## What to work on
Only the lines below starting at the one that contains "Click BANF importieren toolbar text" and ending at the one that contains "The height and width of the screenshot is (400, 800)." are to be reproduced, exactly and with both ends kept.

(Stored data entries)
☆ ☆ ☆ ☆ ☆ ☆ ☆

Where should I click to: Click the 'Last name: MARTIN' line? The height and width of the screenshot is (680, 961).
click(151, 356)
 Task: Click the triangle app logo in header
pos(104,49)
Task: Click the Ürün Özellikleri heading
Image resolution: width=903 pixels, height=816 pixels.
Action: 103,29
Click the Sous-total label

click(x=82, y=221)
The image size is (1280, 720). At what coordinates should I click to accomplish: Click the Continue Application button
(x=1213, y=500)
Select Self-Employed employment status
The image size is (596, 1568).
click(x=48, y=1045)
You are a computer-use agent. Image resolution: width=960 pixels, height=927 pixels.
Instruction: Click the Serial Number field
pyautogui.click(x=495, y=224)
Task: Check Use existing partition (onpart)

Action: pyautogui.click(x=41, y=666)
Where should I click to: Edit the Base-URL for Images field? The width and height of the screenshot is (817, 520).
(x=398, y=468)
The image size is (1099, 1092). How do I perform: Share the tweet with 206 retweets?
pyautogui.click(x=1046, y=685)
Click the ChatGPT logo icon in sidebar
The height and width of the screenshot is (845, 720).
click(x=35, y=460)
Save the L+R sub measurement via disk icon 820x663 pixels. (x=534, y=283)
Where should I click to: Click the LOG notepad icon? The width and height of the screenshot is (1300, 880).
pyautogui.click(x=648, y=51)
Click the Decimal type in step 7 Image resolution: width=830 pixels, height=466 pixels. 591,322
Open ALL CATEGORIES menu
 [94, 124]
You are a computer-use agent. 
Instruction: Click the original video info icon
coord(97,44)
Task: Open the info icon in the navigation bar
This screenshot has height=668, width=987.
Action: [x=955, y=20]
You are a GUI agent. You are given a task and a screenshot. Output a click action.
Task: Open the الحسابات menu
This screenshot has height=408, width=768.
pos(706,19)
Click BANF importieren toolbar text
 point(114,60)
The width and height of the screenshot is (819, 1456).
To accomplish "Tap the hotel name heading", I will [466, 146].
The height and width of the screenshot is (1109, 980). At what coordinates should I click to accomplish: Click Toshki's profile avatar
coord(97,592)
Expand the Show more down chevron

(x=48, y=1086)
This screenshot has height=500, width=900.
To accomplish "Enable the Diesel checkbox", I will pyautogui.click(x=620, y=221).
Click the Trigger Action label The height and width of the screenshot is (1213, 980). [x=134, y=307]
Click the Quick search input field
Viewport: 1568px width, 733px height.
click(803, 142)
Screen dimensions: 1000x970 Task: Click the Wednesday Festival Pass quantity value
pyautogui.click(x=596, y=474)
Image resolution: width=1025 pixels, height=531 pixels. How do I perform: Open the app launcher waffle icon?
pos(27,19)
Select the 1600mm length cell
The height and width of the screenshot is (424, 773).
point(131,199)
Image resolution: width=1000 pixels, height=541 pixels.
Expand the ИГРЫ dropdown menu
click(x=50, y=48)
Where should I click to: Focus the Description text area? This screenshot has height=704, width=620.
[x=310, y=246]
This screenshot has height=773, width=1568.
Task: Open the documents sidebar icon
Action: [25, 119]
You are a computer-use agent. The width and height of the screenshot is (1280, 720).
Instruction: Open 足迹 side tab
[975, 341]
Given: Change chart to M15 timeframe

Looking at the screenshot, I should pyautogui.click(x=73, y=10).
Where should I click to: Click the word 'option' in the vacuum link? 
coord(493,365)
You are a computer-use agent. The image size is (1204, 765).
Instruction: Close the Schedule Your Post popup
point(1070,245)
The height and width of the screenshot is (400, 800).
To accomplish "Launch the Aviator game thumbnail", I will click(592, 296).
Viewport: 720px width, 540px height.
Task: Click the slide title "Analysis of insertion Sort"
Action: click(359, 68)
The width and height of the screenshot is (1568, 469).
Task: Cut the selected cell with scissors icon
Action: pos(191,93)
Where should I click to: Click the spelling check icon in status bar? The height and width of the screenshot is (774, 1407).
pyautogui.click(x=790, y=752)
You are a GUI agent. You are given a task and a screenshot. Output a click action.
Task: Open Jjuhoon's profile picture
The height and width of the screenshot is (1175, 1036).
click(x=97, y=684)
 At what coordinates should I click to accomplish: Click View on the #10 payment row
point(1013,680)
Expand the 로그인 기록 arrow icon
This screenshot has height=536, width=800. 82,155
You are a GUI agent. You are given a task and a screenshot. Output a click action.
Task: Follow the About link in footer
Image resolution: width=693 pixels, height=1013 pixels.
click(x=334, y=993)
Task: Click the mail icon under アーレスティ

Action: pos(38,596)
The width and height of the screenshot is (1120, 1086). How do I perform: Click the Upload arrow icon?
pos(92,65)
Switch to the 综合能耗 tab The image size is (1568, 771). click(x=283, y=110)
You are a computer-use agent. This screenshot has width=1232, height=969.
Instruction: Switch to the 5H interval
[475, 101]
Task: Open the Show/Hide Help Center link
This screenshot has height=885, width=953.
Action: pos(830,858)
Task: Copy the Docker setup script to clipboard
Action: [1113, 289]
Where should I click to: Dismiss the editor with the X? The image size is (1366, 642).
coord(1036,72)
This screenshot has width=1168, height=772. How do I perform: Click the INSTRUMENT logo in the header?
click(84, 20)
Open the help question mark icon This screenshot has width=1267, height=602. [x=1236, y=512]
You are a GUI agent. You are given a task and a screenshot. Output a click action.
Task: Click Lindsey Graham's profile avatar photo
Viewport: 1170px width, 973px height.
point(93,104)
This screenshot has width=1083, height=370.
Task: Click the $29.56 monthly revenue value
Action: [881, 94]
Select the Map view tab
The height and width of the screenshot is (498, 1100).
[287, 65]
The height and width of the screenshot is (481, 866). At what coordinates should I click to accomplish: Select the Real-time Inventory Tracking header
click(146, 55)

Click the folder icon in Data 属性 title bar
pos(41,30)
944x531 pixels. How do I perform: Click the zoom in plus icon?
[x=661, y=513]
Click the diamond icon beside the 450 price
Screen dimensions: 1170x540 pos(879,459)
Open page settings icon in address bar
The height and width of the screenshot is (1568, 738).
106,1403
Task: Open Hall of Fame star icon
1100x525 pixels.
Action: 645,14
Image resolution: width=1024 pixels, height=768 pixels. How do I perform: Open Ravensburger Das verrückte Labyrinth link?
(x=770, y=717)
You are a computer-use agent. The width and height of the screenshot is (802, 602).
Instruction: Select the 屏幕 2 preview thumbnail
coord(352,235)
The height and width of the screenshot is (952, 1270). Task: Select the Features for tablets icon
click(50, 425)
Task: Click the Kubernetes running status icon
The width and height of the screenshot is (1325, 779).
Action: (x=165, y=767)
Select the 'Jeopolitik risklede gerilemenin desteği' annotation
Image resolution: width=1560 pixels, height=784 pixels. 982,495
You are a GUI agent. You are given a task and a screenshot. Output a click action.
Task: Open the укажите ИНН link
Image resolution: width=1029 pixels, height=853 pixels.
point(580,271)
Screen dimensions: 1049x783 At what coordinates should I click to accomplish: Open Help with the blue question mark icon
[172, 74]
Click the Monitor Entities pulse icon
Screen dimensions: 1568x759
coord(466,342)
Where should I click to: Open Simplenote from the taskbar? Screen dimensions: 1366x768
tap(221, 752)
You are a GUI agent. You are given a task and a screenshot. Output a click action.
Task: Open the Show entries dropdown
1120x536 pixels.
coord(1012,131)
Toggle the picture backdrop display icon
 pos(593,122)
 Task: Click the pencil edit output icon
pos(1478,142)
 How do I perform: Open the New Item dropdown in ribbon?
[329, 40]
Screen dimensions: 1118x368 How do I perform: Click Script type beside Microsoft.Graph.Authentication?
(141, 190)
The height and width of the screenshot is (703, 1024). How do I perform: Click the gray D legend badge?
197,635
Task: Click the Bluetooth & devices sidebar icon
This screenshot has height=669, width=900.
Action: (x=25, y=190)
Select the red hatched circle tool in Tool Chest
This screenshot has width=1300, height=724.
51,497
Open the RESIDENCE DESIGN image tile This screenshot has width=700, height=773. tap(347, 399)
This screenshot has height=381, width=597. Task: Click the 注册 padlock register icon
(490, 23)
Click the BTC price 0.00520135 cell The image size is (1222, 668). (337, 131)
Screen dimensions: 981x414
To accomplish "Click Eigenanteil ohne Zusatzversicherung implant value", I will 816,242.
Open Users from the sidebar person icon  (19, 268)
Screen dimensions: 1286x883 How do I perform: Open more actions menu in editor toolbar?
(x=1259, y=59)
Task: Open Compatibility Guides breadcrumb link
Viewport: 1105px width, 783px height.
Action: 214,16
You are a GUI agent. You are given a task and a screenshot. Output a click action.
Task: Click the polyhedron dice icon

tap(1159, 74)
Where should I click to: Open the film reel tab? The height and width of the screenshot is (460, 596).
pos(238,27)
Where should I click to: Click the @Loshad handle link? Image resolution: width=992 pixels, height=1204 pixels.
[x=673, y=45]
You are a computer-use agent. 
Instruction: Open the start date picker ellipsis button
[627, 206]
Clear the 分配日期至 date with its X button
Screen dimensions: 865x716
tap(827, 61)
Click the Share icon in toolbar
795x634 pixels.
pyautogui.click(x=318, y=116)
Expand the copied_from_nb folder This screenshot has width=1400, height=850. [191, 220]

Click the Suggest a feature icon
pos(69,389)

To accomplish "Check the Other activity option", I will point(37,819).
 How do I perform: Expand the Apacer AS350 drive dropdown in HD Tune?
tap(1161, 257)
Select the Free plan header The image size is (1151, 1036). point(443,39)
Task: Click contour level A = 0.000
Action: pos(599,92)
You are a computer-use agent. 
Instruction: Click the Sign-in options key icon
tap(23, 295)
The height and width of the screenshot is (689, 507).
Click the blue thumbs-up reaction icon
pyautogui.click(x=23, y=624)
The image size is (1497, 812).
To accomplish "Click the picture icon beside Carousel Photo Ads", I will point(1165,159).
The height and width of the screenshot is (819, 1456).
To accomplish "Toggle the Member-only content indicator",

☆ ☆ ☆ ☆ ☆ ☆ ☆

## Answer to this exercise
Click BANF importieren toolbar text
 point(114,60)
The width and height of the screenshot is (819, 1456).
To accomplish "Tap the hotel name heading", I will [466, 146].
The height and width of the screenshot is (1109, 980). At what coordinates should I click to accomplish: Click Toshki's profile avatar
coord(97,592)
Expand the Show more down chevron

(x=48, y=1086)
This screenshot has height=500, width=900.
To accomplish "Enable the Diesel checkbox", I will pyautogui.click(x=620, y=221).
Click the Trigger Action label The height and width of the screenshot is (1213, 980). [x=134, y=307]
Click the Quick search input field
Viewport: 1568px width, 733px height.
click(803, 142)
Screen dimensions: 1000x970 Task: Click the Wednesday Festival Pass quantity value
pyautogui.click(x=596, y=474)
Image resolution: width=1025 pixels, height=531 pixels. How do I perform: Open the app launcher waffle icon?
pos(27,19)
Select the 1600mm length cell
The height and width of the screenshot is (424, 773).
point(131,199)
Image resolution: width=1000 pixels, height=541 pixels.
Expand the ИГРЫ dropdown menu
click(x=50, y=48)
Where should I click to: Focus the Description text area? This screenshot has height=704, width=620.
[x=310, y=246]
This screenshot has height=773, width=1568.
Task: Open the documents sidebar icon
Action: [25, 119]
You are a computer-use agent. The width and height of the screenshot is (1280, 720).
Instruction: Open 足迹 side tab
[975, 341]
Given: Change chart to M15 timeframe

Looking at the screenshot, I should pyautogui.click(x=73, y=10).
Where should I click to: Click the word 'option' in the vacuum link? 
coord(493,365)
You are a computer-use agent. The image size is (1204, 765).
Instruction: Close the Schedule Your Post popup
point(1070,245)
The height and width of the screenshot is (400, 800).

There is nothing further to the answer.